«Huuuuuy»

Un día de 1983, sin venir a cuento, mi padre y sus amigos fundaron un equipo de fútbol, el Xuventude Sanxenxo. Era una junta directiva estupenda. El delegado de campo, un hombre entrañable, recibía al árbitro con palabras muy cariñosas y le guiaba hasta el vestuario. Luego, cuando el árbitro salía ya de corto y al trote con el balón bajo el brazo, este hombre se agarraba a la barandilla y le gritaba a medio palmo de la cara: «Buuuuuuurro».

El Sanxenxo me dio los domingos más intensos de mi infancia. Salíamos con el equipo en varios coches cuando jugábamos «a domicilio», que se decía, y aprovechábamos el día para hacer excursión. Paseábamos por los pueblos, comíamos allí –comer fuera tenía algo de fiesta– y a veces los partidos terminaban con media directiva metida en el furgón de la Guardia Civil y la otra media detrás haciendo sonar sus cláxones hasta el cuartelillo. Aquella procesión se repetía por los pueblos y por las más variadas causas, casi siempre con alguna tarjeta roja de por medio.

Esto no pasaba sólo en Sanxenxo. Hay muchas historias famosas del fútbol profesional, pero abajo hay un puñado incalculable esperando a ser recogidas con minuciosidad literaria. Una vez en Cambados, durante un partido, el alcalde ordenó a la Policía Local entrar en el campo a detener al árbitro, tan mal lo estaba haciendo. En A Lama se acabó con el colegiado corriendo monte a través perseguido por una turba que le quería contar lo bien que lo estaba haciendo; para el árbitro aquello entraba dentro de lo normal, pero cuando se atrevió a girar la cabeza en plena carrera vio que el que más se destacaba en la persecución era el alcalde, Jorge Canda, que le sacaba varias zancadas a los vecinos.

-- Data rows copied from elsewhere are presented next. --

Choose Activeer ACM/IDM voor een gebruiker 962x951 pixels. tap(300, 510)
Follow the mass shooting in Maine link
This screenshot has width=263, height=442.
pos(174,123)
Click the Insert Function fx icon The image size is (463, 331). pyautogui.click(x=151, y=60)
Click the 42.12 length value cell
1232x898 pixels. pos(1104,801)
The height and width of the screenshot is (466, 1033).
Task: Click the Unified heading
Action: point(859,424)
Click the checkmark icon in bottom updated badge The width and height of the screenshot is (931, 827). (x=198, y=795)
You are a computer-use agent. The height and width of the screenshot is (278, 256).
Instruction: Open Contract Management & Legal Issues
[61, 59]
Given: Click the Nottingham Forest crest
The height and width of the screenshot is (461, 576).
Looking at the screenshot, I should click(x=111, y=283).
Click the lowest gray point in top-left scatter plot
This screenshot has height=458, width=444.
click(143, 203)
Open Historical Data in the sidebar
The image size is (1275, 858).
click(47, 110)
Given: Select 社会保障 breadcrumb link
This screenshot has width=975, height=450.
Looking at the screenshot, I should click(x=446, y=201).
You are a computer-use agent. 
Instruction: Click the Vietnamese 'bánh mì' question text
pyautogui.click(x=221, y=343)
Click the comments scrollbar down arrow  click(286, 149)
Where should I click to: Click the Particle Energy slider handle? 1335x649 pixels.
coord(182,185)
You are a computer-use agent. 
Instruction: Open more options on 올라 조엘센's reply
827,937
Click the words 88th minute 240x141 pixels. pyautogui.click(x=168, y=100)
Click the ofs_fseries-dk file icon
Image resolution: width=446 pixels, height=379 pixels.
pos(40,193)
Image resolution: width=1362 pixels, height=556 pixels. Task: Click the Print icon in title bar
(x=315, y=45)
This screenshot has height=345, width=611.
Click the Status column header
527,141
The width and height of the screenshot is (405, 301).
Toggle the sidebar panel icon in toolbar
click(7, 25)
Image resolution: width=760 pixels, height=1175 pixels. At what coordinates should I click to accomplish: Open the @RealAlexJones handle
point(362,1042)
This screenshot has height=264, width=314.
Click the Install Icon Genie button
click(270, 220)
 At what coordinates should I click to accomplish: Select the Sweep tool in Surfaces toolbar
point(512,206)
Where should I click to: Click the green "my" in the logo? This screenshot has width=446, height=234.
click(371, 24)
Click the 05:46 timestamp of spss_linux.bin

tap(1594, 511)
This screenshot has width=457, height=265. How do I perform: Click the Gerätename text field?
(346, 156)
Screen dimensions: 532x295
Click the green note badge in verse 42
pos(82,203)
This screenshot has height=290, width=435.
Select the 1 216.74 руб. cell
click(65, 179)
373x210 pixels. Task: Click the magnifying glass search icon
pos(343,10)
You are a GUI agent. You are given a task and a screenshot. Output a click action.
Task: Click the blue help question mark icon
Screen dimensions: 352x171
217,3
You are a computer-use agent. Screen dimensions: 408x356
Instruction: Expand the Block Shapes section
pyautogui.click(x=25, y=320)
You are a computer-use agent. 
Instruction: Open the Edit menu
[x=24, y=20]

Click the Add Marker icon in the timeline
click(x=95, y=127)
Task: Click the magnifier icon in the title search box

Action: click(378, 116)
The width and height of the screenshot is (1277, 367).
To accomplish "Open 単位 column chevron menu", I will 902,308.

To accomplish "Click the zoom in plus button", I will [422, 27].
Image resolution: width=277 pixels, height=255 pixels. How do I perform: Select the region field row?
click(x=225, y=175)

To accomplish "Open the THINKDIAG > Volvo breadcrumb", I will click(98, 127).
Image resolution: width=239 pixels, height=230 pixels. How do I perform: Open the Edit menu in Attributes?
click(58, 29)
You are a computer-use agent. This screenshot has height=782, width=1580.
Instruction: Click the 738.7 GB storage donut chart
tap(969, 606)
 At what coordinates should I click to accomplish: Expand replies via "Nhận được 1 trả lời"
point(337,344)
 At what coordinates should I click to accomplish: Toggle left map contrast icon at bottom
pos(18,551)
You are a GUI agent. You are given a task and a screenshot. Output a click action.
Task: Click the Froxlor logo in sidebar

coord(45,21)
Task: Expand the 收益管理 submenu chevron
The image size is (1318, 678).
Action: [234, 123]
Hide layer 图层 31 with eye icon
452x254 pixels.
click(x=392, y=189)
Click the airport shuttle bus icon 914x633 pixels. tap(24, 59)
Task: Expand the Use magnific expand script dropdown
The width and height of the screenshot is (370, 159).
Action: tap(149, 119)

Lo que más voy echando de menos de Galicia es el momento de ponerme a leer crónicas de categorías que parecen inventadas, donde de vez en cuando se producen hallazgos inmensos, no sólo estilísticos. Hace poco el escritor Juan Tallón contaba dos en su blog. El árbitro-periodista que al terminar el partido, sentado solo en su mesita del vestuario, empezaba su crónica: «Desastroso abritraje en el estadio del Malecón». El corresponsal de Faro de Vigo enemistado con el delegado de La Voz de Galicia, que publicó en su crónica de un partido de Cangas: «Campo en mal estado. Día lluvioso. Menos de media entrada. Presenciando el partido se encontraba el delegado de La Voz de Galicia acompañado de una mujer que no era su esposa».

Soy un gran aficionado al fútbol de regional, sus crónicas (debuté en este oficio con una en la que no cabía un tópico más: puse hasta «trencilla») y su ambiente cutre, soleado y feliz. Todas esas estampas crudas de entonces, aquel fútbol aficionado y ochentero, se me aparecen a veces con ternura. Mi padre jovencísimo, con bigote, mirando el partido desde la cantina como quien mira algo lejano, perdido irremediablemente. Aquellos señores encarnados que estaban siempre solos, tiesos como árboles, fumando muy despacio en la banda. Los niños jugando nuestro propio partido en un rincón del campo cuando el ataque era en la otra portería. Y las mujeres con sus gritos de «huuuy» cuando el rival se acercaba; sentadas en un banco de piedra, con el abrigo sobre los hombros, expuestas al susto de una lesión de los nuestros: «Ay, pobriño, pobriño».

Todo esto me ha ayudado mucho a relativizar las cosas, sobre todo cuando se trata de fútbol. Es importante que yo cuente esto hoy porque un columnista establece una relación de confianza con sus lectores que a veces, ya lo irán viendo ustedes con el tiempo, acaba en la cama. Vengo de ese pozo ilustre en el que el fútbol es una cosa incrustada con tal espíritu en la comunidad que supone, por encima de la iglesia, un vibrante elemento de cohesión. Eso es lo que más voy a extrañar de Mou: la facilidad que tuvo para convocar a madridistas y antimadridistas, y la terrible unión del club, el vestuario y la afición en torno a su proyecto por primera vez en muchos años. Eso se resquebrajó. Me parece escuchar a mi madre, con las piernas cruzadas en la grada de Baltar, bellísima, viendo como a Mou se le iba el vestuario: «Huuuuuy».

¿Quieren espectáculo?, preguntó Bilardo, y salió al campo con una botella de champán para beberla en la banda con un vasito. Pero Bilardo andaba equivocado: el espectáculo siempre llega en el descuento. Se sabe en regional, cuando se erizan las pieles y se escucha un tam tam sordo que procede de la cantina, y en la élite, donde miles de privilegiados vieron a Valerón, leyenda indestructible, cayéndose a lágrimas mientras lo talaba una emoción antigua y jerárquica; corría el reloj y la vida, dejaba de correr Valerón.